### Task goal:
Beginning with the line that contains "You are a computer-use", print each line to the end of the data exactly. Omit the pictures.

### Extracted material:

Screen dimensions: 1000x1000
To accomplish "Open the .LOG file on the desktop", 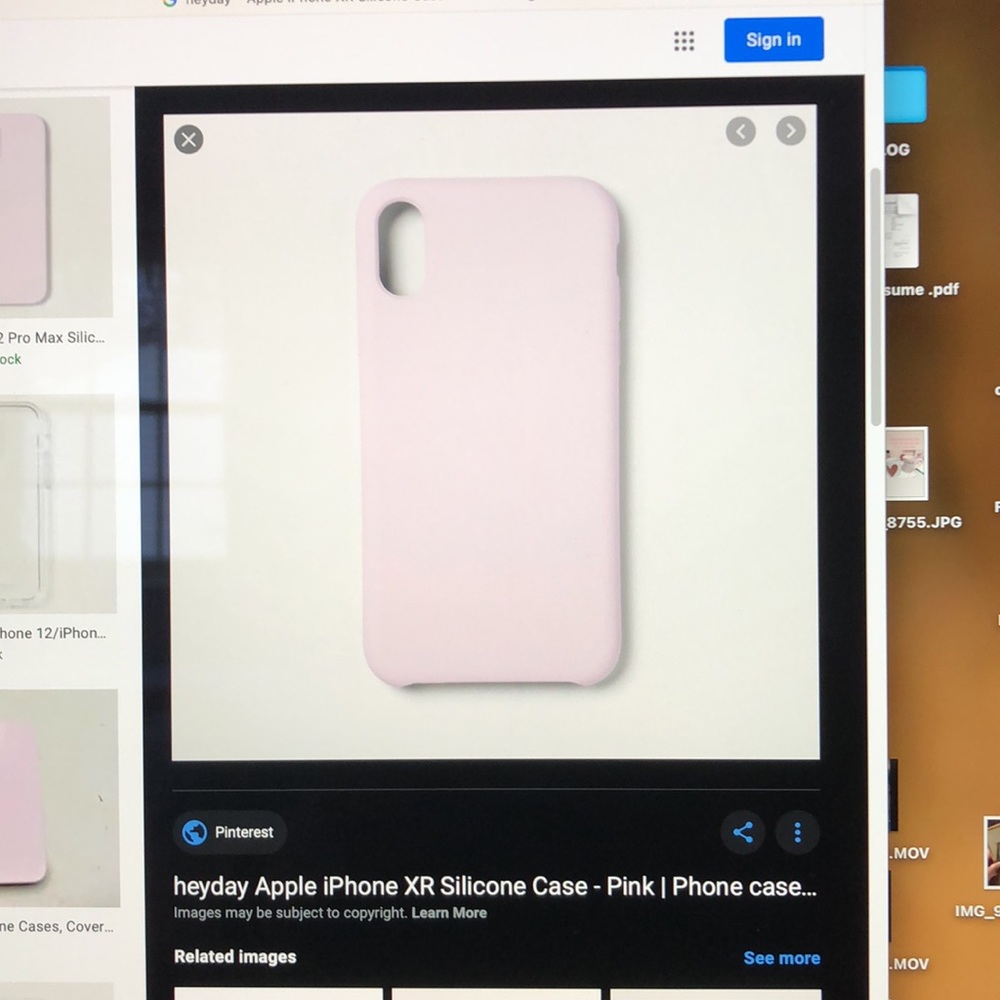I will click(x=906, y=100).
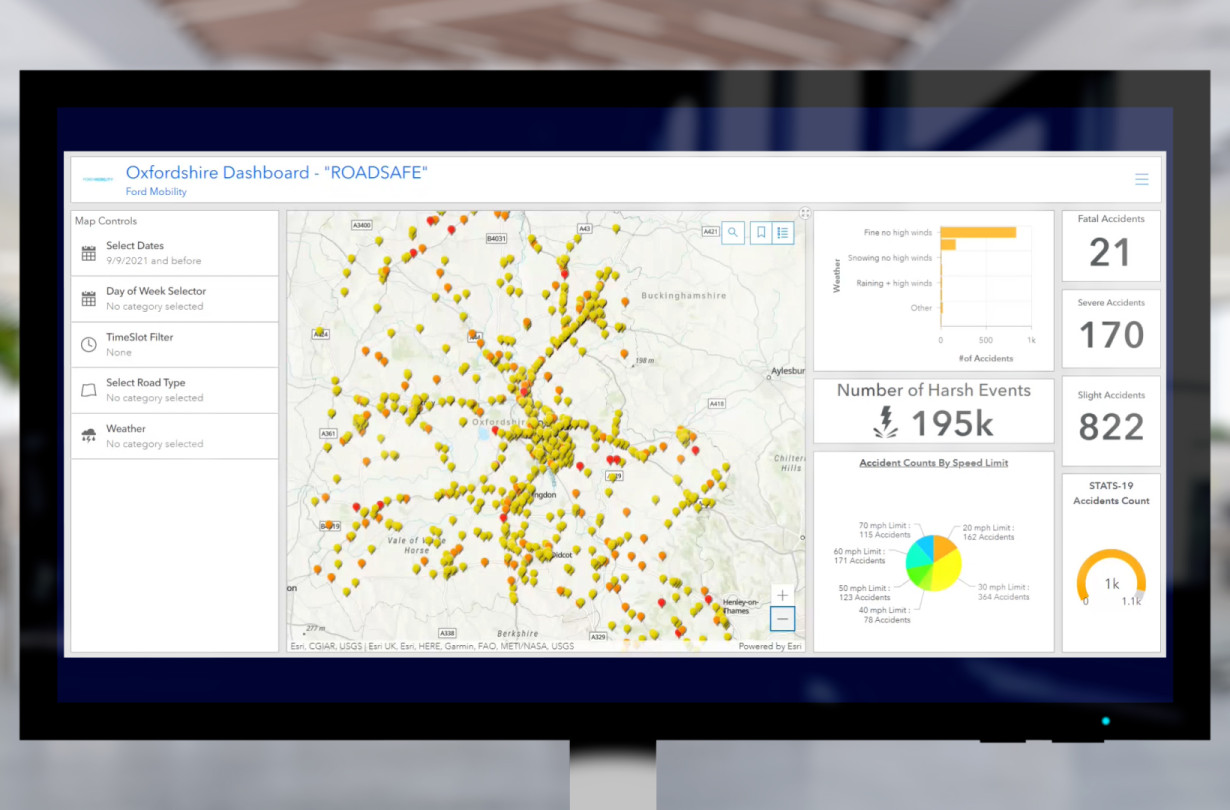Click the lightning Harsh Events icon
Image resolution: width=1230 pixels, height=810 pixels.
[884, 424]
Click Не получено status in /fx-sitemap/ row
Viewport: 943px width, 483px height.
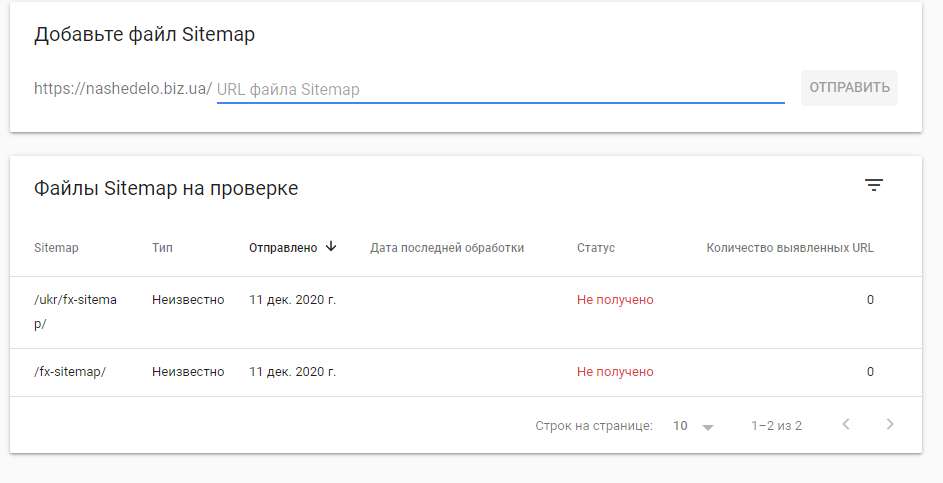[615, 372]
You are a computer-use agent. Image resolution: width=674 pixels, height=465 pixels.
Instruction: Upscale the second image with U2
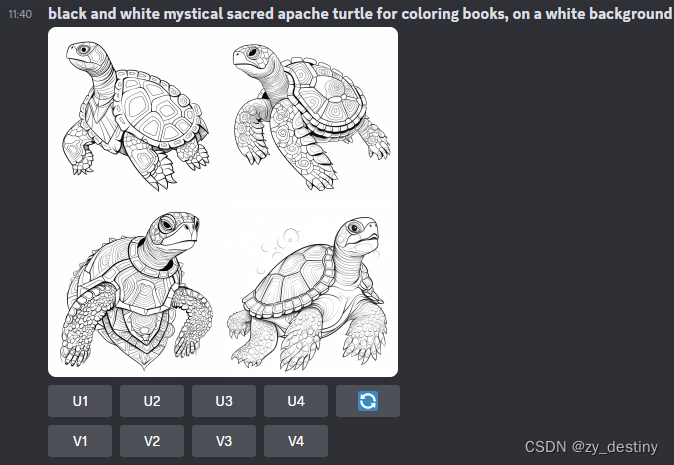152,401
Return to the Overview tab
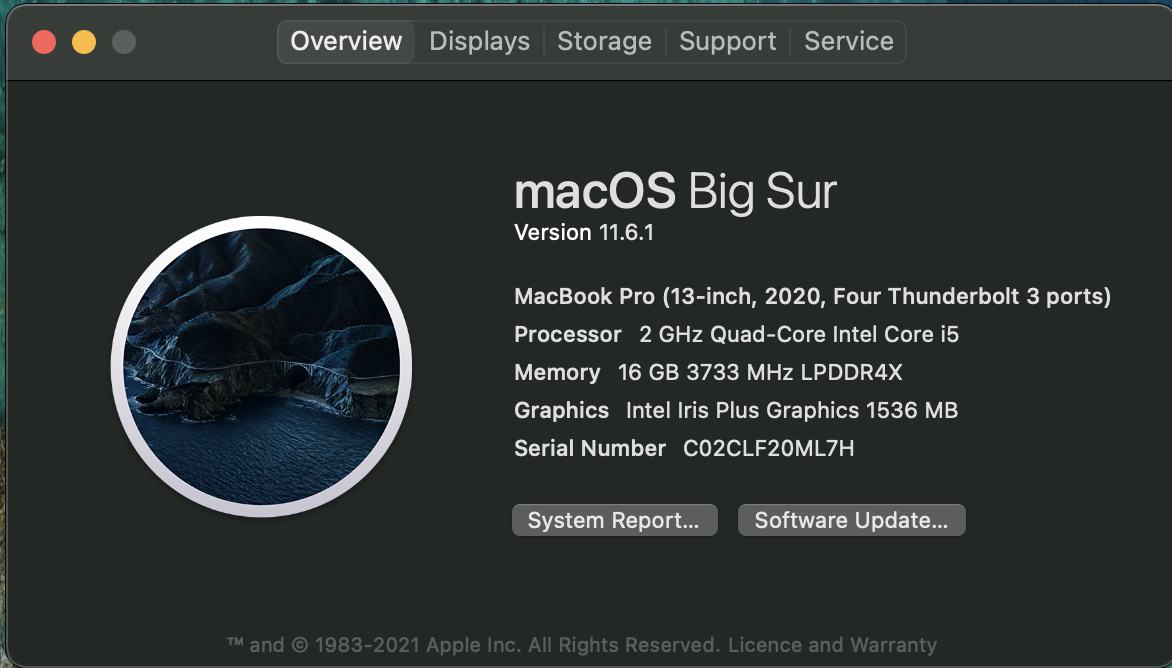 click(x=346, y=41)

### Output of the task:
You are a computer-use agent. Image resolution: width=674 pixels, height=465 pixels.
Instruction: Upscale the second image with U2
152,401
Return to the Overview tab
 click(x=346, y=41)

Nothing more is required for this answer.